**To do**
Recast the entry lines below as a Markdown table with the columns Row and Line, covering everything from the line containing "Open the 永不过期 expiration dropdown" through the end of the entries, inclusive. Leave out blank lines.

**Data to process**
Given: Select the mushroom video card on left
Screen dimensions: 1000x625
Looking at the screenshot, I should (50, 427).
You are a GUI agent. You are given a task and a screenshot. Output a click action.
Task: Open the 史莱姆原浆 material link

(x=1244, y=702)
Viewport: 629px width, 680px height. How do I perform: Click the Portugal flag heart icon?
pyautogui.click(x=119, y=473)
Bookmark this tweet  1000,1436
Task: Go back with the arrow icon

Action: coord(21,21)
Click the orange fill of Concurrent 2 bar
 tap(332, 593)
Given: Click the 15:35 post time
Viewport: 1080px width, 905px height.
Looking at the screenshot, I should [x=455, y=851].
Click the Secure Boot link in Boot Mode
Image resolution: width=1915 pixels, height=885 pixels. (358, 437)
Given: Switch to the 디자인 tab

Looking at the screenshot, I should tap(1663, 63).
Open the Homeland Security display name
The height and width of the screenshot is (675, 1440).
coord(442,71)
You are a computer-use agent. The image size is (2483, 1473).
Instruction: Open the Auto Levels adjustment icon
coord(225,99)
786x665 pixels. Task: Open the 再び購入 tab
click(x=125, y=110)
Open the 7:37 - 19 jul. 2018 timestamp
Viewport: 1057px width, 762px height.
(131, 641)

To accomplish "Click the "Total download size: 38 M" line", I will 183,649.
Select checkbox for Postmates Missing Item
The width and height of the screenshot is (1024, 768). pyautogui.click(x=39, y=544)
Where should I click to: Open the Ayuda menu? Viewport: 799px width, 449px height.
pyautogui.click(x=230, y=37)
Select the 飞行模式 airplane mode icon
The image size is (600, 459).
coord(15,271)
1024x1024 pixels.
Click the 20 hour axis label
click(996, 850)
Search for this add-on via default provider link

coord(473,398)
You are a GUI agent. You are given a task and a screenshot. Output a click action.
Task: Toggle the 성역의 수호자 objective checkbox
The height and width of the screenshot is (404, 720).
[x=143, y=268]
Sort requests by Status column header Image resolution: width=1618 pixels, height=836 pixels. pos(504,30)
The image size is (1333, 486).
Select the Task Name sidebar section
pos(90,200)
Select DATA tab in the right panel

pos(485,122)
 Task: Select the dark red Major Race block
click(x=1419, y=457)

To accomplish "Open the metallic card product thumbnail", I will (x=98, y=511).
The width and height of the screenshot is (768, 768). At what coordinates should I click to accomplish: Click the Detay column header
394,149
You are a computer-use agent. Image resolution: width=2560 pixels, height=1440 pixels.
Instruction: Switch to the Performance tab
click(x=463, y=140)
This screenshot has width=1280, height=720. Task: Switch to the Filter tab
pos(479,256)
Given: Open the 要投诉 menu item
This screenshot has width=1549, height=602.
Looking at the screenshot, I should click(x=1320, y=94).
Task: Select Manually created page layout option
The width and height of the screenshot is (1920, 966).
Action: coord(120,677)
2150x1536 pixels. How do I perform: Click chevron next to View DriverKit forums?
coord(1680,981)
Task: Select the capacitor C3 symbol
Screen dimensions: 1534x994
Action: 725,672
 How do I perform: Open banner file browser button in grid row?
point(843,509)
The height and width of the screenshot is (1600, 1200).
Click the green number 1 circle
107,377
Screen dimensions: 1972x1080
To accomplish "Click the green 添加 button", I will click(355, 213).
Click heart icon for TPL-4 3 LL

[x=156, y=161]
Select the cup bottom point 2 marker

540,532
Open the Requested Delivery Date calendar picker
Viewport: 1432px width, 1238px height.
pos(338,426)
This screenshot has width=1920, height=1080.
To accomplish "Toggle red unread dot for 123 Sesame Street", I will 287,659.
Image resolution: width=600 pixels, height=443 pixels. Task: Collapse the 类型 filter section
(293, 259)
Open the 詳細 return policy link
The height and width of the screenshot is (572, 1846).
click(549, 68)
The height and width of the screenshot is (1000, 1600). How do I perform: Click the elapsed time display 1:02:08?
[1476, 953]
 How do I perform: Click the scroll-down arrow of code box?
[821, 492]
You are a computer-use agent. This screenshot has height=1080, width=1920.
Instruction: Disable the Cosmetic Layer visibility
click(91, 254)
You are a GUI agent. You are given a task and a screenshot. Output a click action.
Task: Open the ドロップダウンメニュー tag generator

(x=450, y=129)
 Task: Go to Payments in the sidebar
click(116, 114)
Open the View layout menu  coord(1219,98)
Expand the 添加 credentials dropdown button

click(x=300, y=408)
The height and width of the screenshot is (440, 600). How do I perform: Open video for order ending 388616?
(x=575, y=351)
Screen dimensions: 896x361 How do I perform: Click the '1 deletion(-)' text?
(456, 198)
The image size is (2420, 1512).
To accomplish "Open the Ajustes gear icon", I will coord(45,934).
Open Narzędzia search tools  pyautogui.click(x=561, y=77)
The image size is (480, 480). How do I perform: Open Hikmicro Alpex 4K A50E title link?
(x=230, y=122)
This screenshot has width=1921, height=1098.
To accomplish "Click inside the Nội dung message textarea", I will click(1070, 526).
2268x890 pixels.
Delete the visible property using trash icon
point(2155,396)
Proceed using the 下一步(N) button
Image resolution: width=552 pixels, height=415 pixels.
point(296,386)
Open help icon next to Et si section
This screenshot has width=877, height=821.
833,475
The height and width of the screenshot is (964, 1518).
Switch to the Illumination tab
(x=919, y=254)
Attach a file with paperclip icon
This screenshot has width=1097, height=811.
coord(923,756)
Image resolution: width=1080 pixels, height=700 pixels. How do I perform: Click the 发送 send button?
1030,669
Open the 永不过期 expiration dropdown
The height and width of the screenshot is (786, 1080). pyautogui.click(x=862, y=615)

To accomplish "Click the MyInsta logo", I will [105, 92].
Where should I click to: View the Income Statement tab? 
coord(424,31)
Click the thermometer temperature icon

**Written response**
| Row | Line |
|---|---|
| 1 | Open the 永不过期 expiration dropdown |
| 2 | The height and width of the screenshot is (786, 1080). pyautogui.click(x=862, y=615) |
| 3 | To accomplish "Click the MyInsta logo", I will [105, 92]. |
| 4 | Where should I click to: View the Income Statement tab?  |
| 5 | coord(424,31) |
| 6 | Click the thermometer temperature icon |